Research output: Contribution to journalArticle

56 Citations (Scopus)

Abstract

Verticillium dahliae is a soilborne fungus that causes vascular wilt disease in a broad range of hosts and survives for many years in the soil in the form of microsclerotia. Although the role of cAMP-dependent protein kinase A (PKA) has been extensively studied in foliar pathogens, there is limited information about its role in soilborne fungal pathogens that infect through the root system.

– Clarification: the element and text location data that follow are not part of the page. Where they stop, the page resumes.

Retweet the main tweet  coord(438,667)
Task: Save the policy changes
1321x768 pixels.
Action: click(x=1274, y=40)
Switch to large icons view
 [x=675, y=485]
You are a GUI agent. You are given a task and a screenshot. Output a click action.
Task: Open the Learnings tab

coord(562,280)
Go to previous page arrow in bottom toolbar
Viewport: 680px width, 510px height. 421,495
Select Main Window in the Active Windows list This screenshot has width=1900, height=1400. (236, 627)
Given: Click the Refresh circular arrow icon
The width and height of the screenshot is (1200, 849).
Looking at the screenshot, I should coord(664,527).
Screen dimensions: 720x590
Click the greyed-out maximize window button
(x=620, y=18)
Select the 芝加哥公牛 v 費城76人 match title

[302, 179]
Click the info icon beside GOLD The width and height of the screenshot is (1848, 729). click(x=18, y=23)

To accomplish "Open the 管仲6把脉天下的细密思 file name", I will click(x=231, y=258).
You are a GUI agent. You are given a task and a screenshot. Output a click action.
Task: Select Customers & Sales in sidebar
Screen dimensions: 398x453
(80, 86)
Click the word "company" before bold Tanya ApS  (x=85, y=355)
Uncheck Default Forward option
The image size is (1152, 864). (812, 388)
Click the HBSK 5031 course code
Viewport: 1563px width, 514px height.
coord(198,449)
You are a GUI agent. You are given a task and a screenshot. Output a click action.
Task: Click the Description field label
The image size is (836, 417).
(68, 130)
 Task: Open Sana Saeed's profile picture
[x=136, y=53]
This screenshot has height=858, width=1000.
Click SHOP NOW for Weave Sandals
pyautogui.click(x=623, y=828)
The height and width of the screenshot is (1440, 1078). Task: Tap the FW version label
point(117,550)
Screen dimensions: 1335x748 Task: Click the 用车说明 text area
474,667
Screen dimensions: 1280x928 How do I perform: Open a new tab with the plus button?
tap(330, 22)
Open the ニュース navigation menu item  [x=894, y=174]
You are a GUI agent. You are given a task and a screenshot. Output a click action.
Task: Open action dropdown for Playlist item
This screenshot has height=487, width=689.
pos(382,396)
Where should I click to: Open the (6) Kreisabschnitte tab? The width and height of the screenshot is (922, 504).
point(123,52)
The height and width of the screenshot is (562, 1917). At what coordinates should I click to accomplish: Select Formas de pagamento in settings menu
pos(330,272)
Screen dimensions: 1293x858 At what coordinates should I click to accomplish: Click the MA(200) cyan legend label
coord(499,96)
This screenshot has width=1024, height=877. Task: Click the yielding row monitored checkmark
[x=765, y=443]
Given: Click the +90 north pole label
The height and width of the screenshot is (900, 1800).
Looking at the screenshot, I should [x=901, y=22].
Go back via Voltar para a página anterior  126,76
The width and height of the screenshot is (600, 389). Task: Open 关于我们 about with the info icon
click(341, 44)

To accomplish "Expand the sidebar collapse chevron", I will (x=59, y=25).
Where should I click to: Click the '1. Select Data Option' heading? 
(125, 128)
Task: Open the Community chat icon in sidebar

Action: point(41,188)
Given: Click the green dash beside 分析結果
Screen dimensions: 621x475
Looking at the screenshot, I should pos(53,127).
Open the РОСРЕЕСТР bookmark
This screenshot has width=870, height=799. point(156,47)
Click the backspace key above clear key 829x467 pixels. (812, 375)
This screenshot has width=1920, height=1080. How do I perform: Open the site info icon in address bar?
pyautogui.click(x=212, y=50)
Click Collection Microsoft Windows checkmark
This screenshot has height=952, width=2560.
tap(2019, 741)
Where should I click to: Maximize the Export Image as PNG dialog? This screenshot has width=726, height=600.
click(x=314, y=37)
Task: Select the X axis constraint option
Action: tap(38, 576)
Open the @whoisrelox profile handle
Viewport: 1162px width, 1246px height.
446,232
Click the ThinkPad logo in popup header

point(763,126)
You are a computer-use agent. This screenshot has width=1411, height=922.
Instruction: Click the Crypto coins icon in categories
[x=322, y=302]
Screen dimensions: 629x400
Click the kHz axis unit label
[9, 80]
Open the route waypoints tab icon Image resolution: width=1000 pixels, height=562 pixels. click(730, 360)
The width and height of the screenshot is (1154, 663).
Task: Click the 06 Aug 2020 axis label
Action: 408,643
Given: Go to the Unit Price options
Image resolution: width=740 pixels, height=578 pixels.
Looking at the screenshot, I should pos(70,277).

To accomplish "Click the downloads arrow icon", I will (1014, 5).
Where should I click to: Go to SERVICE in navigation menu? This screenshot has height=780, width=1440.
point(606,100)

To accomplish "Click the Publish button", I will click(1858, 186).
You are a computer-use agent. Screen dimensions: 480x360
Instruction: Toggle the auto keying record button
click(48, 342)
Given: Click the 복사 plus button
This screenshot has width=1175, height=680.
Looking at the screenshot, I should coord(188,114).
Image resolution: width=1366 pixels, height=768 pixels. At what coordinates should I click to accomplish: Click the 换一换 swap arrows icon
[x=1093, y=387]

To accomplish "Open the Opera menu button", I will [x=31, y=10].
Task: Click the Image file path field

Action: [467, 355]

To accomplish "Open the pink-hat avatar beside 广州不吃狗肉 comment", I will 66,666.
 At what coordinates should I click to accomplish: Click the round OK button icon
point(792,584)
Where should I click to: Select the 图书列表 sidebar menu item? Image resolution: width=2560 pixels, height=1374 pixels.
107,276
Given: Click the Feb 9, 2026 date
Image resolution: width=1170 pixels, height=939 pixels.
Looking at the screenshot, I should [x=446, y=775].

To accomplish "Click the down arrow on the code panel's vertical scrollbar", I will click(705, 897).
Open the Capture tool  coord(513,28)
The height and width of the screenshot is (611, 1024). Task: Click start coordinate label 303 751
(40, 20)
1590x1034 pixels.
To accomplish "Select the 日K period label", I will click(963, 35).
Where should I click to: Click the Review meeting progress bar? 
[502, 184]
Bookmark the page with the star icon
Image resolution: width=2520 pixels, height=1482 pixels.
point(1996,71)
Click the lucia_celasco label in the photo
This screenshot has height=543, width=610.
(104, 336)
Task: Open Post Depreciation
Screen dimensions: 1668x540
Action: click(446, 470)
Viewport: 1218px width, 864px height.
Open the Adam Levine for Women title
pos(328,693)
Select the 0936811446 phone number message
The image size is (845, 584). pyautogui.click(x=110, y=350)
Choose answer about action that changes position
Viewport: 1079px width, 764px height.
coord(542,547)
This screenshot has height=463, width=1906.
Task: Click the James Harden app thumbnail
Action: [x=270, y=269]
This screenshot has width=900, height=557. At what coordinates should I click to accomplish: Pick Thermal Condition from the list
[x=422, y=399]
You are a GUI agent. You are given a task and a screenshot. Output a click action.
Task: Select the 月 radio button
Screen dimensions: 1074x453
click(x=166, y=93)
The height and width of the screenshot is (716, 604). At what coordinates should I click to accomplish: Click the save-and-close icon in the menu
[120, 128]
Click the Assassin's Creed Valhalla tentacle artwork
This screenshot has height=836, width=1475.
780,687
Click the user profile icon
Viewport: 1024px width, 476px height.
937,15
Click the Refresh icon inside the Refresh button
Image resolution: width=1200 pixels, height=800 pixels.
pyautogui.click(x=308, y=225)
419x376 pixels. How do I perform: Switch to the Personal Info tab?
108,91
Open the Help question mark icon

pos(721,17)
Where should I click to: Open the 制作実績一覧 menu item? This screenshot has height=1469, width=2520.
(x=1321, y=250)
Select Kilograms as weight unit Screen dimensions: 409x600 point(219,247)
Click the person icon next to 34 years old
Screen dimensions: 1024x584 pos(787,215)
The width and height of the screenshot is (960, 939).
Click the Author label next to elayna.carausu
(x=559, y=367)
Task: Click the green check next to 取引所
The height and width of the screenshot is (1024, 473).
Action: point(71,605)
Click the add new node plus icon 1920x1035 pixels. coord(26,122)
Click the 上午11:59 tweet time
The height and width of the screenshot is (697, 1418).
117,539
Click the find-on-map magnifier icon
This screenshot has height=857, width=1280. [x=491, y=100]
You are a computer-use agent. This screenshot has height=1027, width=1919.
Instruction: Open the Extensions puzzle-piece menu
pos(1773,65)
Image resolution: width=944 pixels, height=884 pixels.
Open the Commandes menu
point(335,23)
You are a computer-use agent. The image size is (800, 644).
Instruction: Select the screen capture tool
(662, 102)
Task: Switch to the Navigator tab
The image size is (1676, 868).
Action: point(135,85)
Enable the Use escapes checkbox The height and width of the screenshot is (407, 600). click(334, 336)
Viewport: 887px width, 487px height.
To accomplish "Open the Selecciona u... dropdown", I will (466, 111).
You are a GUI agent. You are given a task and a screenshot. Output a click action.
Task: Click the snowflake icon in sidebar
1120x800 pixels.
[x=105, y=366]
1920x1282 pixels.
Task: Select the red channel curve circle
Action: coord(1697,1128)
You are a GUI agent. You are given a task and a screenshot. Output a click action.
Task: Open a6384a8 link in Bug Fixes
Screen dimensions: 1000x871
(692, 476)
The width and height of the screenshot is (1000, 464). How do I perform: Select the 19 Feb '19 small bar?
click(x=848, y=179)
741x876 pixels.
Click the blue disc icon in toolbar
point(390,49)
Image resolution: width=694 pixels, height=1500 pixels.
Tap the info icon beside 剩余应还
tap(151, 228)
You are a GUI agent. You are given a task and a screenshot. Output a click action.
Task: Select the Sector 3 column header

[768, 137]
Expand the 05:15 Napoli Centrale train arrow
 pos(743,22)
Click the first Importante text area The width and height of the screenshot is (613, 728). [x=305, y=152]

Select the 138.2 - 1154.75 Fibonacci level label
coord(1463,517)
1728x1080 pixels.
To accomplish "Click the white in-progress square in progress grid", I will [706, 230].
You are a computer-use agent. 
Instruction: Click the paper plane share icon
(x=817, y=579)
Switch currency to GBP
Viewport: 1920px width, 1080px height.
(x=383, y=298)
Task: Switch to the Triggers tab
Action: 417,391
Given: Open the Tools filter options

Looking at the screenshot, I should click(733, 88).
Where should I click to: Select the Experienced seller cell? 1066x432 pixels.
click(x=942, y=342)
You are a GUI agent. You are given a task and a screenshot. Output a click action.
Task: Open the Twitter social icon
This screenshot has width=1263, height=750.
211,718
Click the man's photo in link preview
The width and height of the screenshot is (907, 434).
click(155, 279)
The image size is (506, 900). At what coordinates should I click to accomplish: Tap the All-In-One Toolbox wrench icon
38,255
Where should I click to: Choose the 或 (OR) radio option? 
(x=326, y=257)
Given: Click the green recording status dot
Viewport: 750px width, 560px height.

Genome database search revealed the presence of two PKA catalytic subunit genes in V. dahliae, named VdPKAC1 and VdPKAC2. A phylogenetic analysis showed that VdPKAC2 groups with fungal PKA catalytic subunits that appear to play a minor role in PKA activity. This gene was expressed considerably lower than that of VdPKAC1. Although disruption of VdPKAC1 did not affect the ability of V. dahliae to infect through the roots of tomato and eggplant, disease severity was significantly reduced. Since pathogen-derived ethylene is presumed to play a major role in symptom induction in vascular wilt diseases, ethylene generation was measured in fungal culture. The mutants defective in VdPKAC1 produced less ethylene than the corresponding wild type strains, suggesting a regulatory role of PKA in ethylene biosynthesis. Growth rates of these mutants were similar to those of wild type strains, while the rate of spore germination was slightly elevated and conidia production was significantly reduced. When grown on minimal media, the mutants showed greater microsclerotia production compared with the wild type strains. These results suggest multiple roles of VdPKAC1, including virulence, conidiation, microsclerotia formation, and ethylene biosynthesis, in the soilborne fungus V. dahliae.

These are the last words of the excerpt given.